- Genre: Documentary
- Developed by: Alfredo Flores
- Starring: Ariana Grande; Scott Nicholson; Brian Nicholson; Pharrell Williams; Lady Cultura; Alfredo Flores; Joan Grande; Nonna Grande; Scooter Braun; Frankie Grande;
- Country of origin: United States
- Original language: English
- No. of seasons: 1
- No. of episodes: 4

Production
- Executive producer: Alfredo Flores;
- Producers: Alfredo Flores; Ariana Grande;
- Production locations: New York City, Los Angeles, Manchester, Miami, Hong Kong
- Cinematography: Alfredo Flores;
- Editors: Alfredo Flores; Ariana Grande;
- Running time: 27–37 minutes
- Production companies: Good Story Entertainment; Federal Films; PolyGram Entertainment;

Original release
- Network: YouTube Premium
- Release: November 29, 2018

= Ariana Grande: Dangerous Woman Diaries =

Documentary series

Ariana Grande: Dangerous Woman Diaries is an American documentary streaming television series, created by Alfredo Flores, that premiered on November 29, 2018, on YouTube Premium. The series documents American singer Ariana Grande, her backup tour dancers, management team, album producers, friends and family as they embark on her 2017 Dangerous Woman Tour.

On February 16, 2019, Grande announced on her Twitter that Sweetener Diaries, a follow-up to this series, will be in production throughout the course of her Sweetener World Tour, before being remade as the concert film Excuse Me, I Love You scheduled to be released in 2020.

==Premise==
Ariana Grande: Dangerous Woman Diaries follows singer Ariana Grande during her Dangerous Woman Tour in 2017 and features "the making of Grande's last album, Sweetener, concert performances, never-before-seen highlights from the Dangerous Woman Tour and moments from her One Love Manchester tribute concert." The series also features Grande's reflections on the events of the bombing at her concert at Manchester Arena that occurred during her tour.

==Production==
On July 23, 2018, Ariana Grande announced via her official Twitter account that a documentary series following her 2017 Dangerous Woman Tour was set to be released.

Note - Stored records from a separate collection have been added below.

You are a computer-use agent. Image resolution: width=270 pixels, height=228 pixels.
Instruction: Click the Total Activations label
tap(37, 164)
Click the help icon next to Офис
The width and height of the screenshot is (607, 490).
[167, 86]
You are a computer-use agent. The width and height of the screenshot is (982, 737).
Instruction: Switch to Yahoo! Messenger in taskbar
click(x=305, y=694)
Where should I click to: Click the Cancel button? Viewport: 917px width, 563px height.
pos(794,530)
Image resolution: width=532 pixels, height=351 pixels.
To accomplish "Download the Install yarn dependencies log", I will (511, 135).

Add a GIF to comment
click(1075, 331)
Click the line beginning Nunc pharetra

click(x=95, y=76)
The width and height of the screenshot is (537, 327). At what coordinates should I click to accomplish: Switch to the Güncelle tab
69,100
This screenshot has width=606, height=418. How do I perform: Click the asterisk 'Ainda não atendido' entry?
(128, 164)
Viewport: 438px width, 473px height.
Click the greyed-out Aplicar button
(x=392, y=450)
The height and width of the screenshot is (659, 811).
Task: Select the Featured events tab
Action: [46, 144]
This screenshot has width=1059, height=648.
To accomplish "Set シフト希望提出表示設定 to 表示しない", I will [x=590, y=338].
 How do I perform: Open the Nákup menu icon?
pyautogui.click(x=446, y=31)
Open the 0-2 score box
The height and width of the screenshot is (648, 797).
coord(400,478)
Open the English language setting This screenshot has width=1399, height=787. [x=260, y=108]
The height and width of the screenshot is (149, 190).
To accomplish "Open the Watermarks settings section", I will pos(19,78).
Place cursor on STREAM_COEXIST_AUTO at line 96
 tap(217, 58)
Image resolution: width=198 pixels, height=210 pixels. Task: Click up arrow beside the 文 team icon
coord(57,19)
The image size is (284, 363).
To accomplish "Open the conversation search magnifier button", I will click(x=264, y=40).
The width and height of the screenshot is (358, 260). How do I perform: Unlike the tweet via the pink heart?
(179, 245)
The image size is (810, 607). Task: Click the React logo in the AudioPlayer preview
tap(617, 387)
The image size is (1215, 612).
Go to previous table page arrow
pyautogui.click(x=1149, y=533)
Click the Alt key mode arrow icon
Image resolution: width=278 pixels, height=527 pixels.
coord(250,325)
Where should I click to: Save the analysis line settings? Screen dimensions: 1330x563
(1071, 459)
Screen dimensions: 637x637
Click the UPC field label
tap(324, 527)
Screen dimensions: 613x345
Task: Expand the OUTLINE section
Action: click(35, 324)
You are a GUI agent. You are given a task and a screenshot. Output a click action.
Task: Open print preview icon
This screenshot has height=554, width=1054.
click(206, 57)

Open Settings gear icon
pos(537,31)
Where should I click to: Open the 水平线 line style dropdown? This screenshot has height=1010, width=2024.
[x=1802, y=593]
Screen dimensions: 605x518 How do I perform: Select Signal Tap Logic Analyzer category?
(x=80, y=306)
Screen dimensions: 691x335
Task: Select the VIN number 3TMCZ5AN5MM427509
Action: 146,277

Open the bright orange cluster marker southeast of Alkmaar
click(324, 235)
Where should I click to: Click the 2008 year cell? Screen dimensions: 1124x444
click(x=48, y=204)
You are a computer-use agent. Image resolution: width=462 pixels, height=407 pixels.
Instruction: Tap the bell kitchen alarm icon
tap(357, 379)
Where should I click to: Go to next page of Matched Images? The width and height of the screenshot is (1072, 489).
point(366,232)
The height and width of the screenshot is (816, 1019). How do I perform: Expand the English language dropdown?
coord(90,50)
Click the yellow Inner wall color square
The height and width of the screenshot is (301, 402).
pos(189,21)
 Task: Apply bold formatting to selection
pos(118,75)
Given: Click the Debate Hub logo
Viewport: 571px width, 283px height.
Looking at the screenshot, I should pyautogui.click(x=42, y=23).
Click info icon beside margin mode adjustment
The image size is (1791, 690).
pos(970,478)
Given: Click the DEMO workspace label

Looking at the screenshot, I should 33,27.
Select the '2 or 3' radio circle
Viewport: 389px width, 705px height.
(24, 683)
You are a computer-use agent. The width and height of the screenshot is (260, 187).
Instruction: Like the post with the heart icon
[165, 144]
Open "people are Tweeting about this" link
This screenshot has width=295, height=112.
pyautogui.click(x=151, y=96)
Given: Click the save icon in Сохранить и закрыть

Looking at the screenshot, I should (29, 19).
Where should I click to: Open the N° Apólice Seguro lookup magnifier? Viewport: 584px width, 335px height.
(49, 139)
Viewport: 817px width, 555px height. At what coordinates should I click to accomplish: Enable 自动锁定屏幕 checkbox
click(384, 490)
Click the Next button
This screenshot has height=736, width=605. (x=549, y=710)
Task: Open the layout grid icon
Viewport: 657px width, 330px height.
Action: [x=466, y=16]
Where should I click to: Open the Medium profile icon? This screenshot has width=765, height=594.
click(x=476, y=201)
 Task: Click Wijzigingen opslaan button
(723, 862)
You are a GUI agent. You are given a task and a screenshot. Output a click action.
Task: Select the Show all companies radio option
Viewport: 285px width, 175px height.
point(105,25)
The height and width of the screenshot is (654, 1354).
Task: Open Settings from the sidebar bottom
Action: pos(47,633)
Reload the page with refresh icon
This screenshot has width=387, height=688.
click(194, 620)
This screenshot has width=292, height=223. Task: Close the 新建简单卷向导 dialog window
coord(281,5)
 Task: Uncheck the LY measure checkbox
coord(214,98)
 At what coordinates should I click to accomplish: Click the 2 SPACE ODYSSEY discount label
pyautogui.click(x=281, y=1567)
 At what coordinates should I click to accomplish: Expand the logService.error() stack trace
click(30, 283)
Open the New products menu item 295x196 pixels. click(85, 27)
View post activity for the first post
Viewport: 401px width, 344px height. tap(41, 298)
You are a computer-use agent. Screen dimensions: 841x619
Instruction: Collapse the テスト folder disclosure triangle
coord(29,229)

Vanity Fair's Josh Duboff commented that "the quality is pretty lo-fi—most of the footage has the feel of a friend holding a camera or phone up in Grande’s face, or following her as she moves about a studio or set." The documentary was not initially intended to be created until after the tour ended, so the performances shown in the series were all recorded on different dates throughout the tour.

On November 28, 2018, it was announced that the series had been titled Ariana Grande: Dangerous Woman Diaries and consisted of four episodes directed by Alfredo Flores and produced by YouTube Premium. The series was released to YouTube Premium subscribers via Grande's official YouTube channel on November 29, 2018 with each episode of the series made available for free on Thursdays through December 20, 2018.

==Episodes==

| No. | Title | Directed by | Original release date |
|---|---|---|---|
| 1 | "The Light Is Coming" | Alfredo Flores | November 29, 2018 |
| 2 | "Here's the Gag" | Alfredo Flores | November 29, 2018 |
| 3 | "Grateful" | Alfredo Flores | November 29, 2018 |
| 4 | "One Love" | Alfredo Flores | November 29, 2018 |

==Reception==
In a positive review, Deciders Kayla Cobb praised the series and recommended that audiences "Stream it for sure. Ariana Grande is an increasingly fascinating celebrity with a touching relationship with her fans. She's one of the good things out there, and we all need to celebrate our pop queen more."

In a more mixed critique, Common Sense Medias Melissa Camacho awarded the series three out of five stars criticized the series saying, "If you’re not an Ariana Grande fan, you won't find much here beyond a lot of self-promotion. But chances are that tween and younger teen fans will find a lot of fun here."